## [EXCERPTED RECORDS]
- - -

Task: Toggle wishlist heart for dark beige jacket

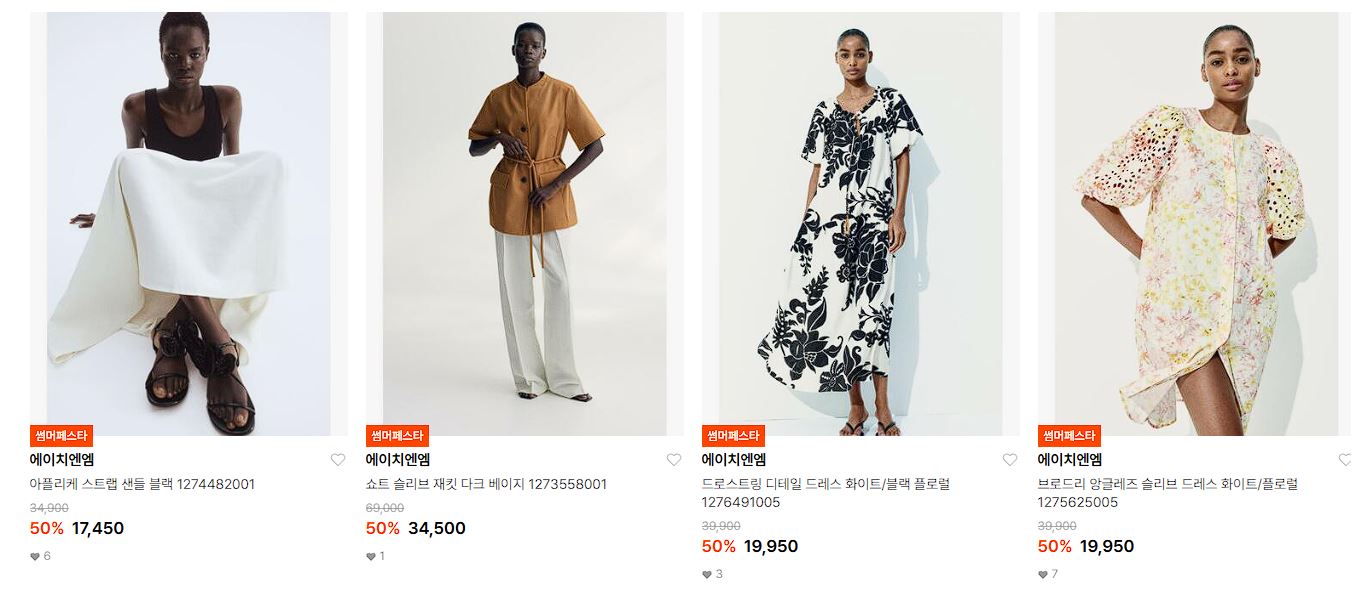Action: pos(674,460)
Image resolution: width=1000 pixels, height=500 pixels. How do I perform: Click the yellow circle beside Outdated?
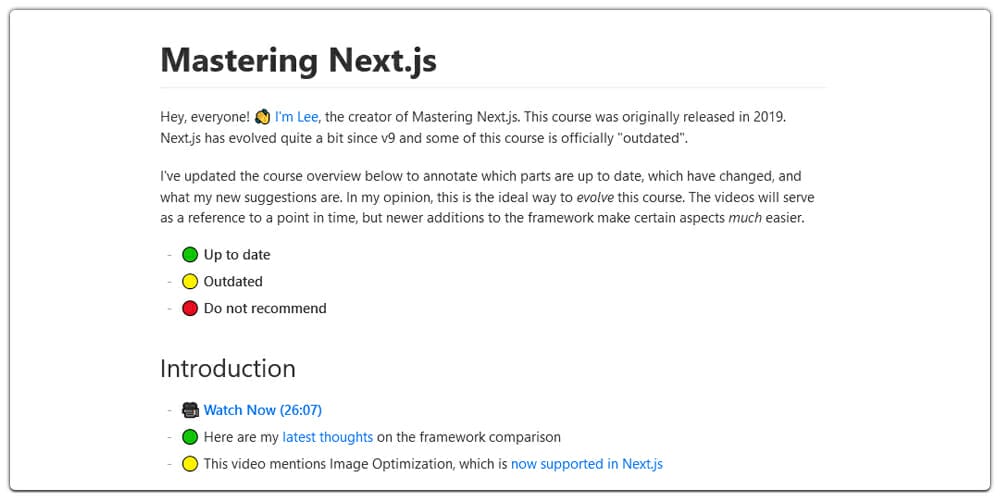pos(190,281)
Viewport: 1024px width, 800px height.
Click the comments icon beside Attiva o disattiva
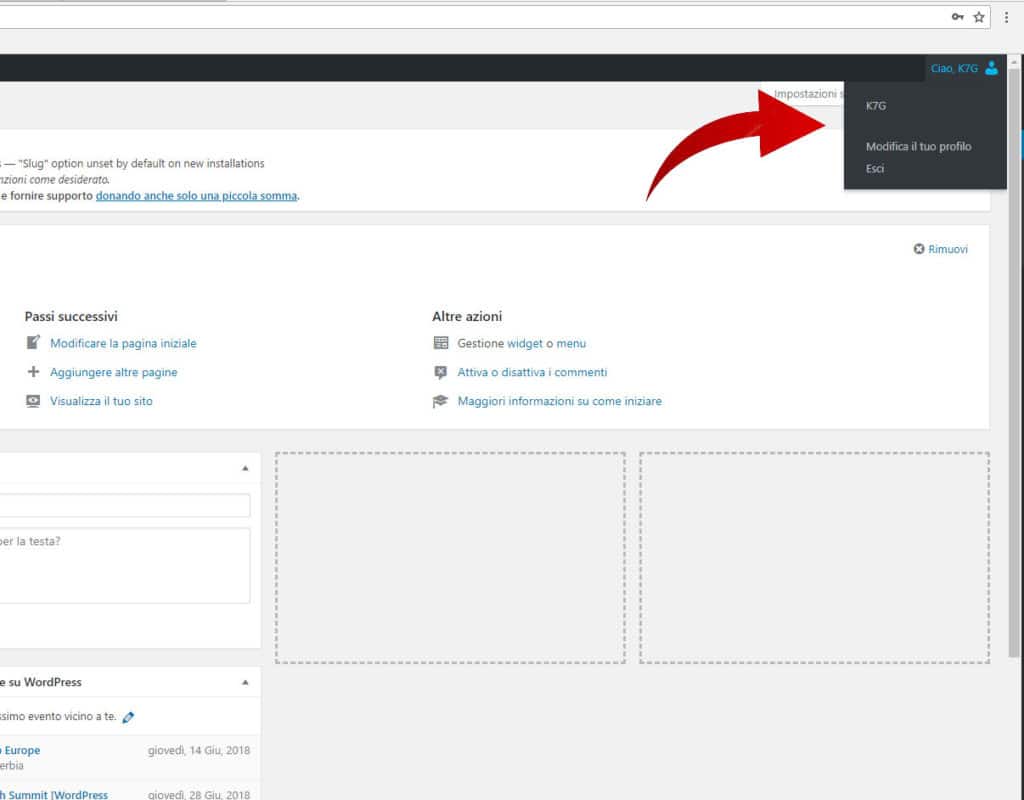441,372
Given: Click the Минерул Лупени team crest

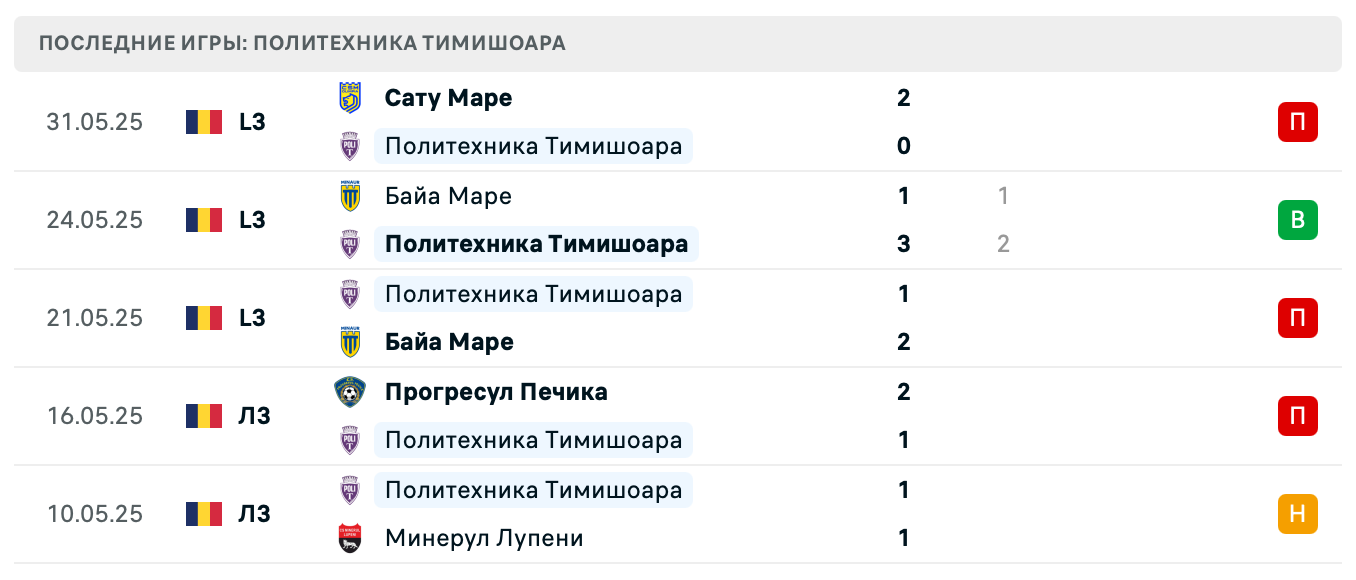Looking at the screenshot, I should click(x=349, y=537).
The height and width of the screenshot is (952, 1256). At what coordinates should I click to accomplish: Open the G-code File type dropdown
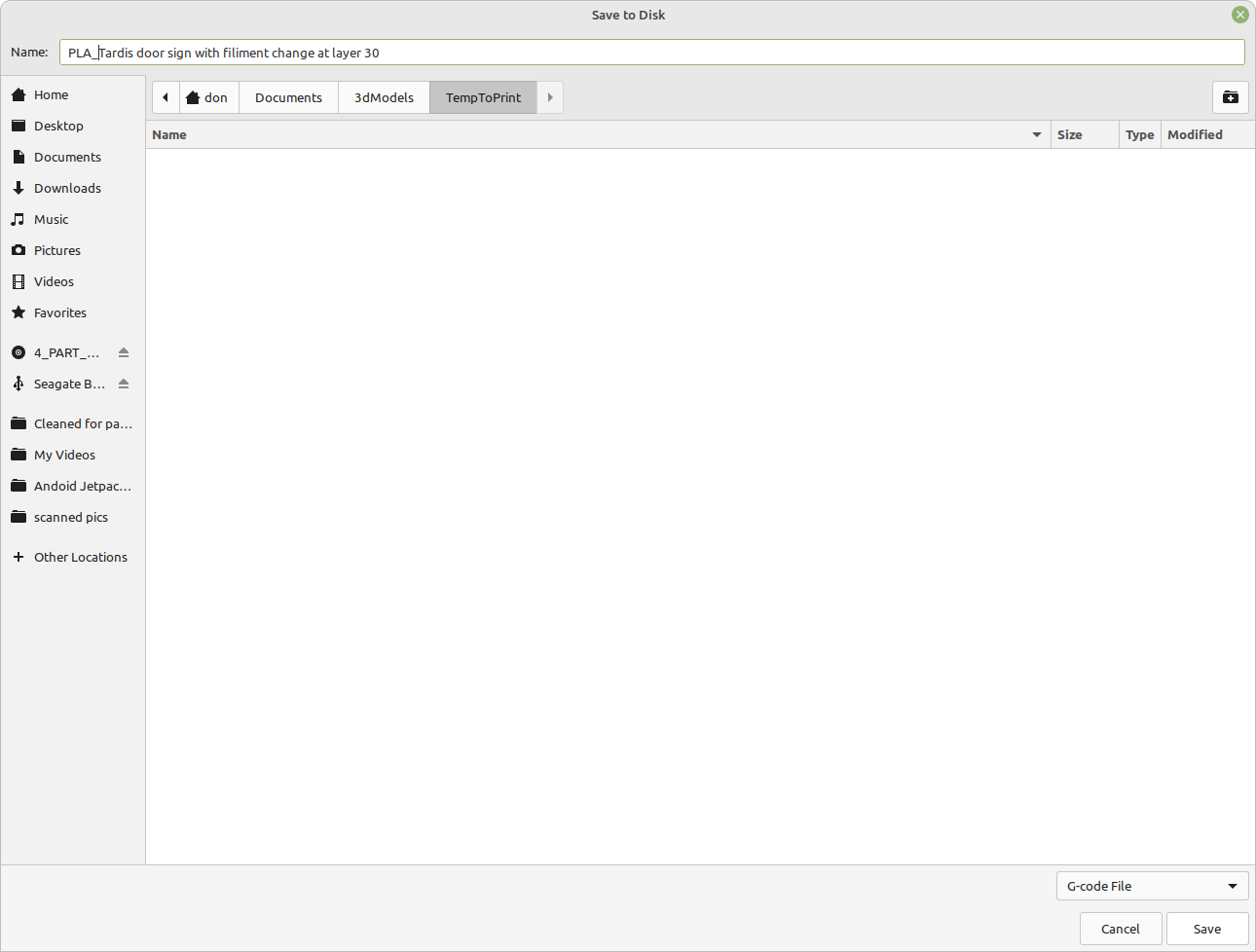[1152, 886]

- - -

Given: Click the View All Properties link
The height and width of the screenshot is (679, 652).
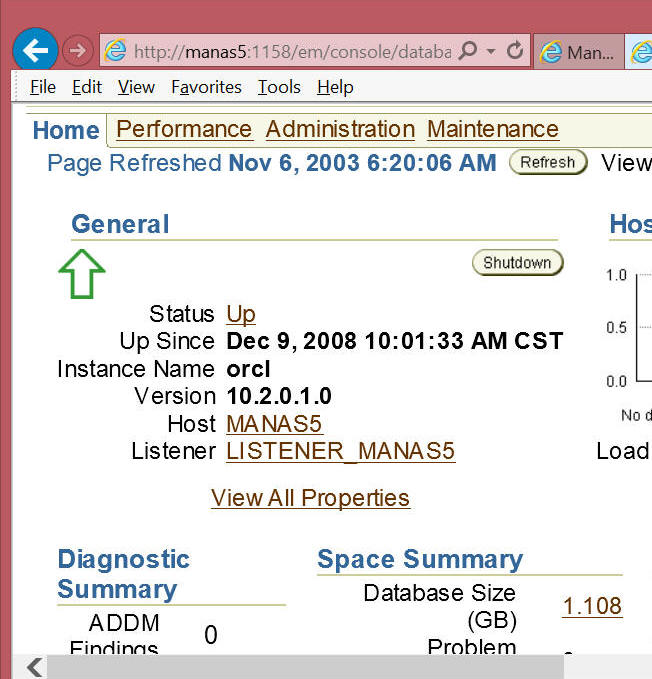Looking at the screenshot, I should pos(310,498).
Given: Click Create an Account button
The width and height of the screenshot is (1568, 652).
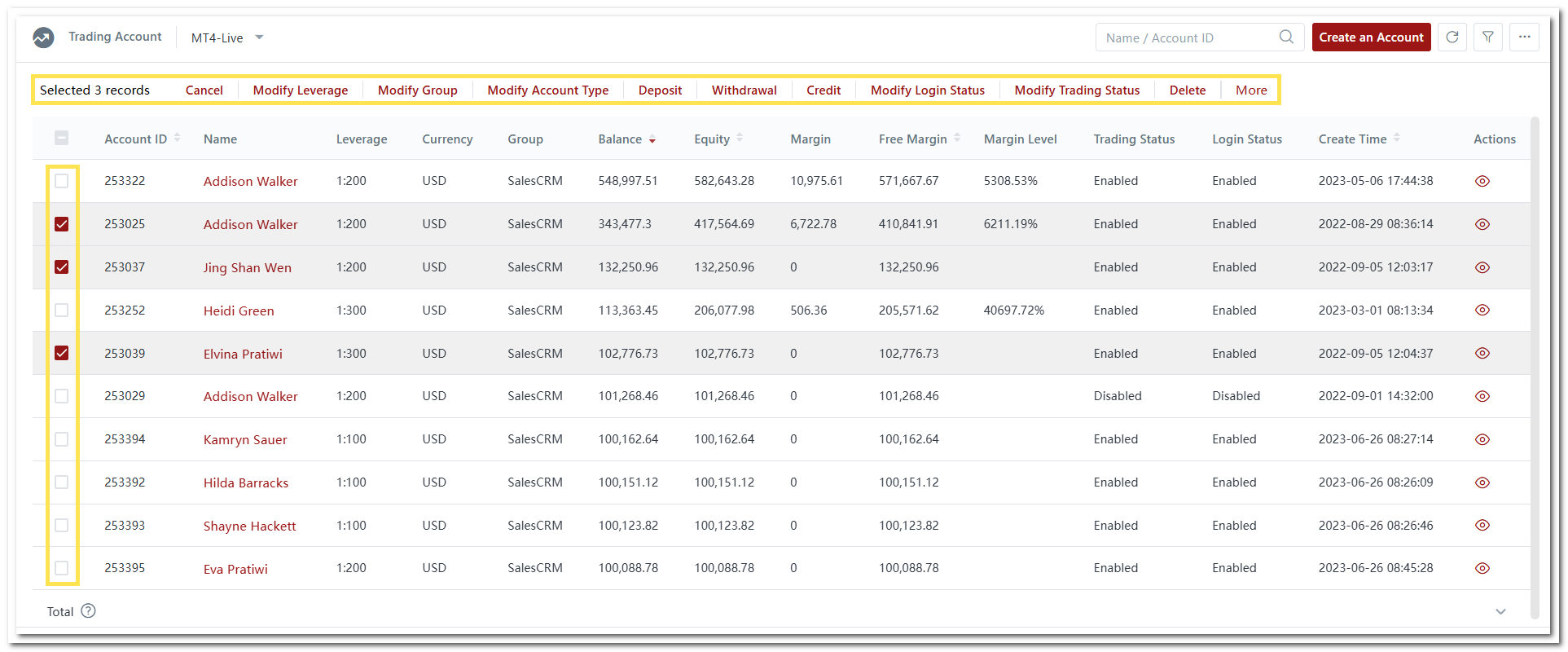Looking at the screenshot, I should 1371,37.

- - -

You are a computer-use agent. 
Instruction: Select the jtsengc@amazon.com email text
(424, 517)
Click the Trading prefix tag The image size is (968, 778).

- - -

## [PROBLEM]
All lines in the listing above from the line containing "Instruction: Select the" to the line containing "Click the Trading", inclusive, should be retyped exactly; no other lines should appear.

## [SOLUTION TO THE EXERCISE]
Instruction: Select the jtsengc@amazon.com email text
(424, 517)
Click the Trading prefix tag The image size is (968, 778).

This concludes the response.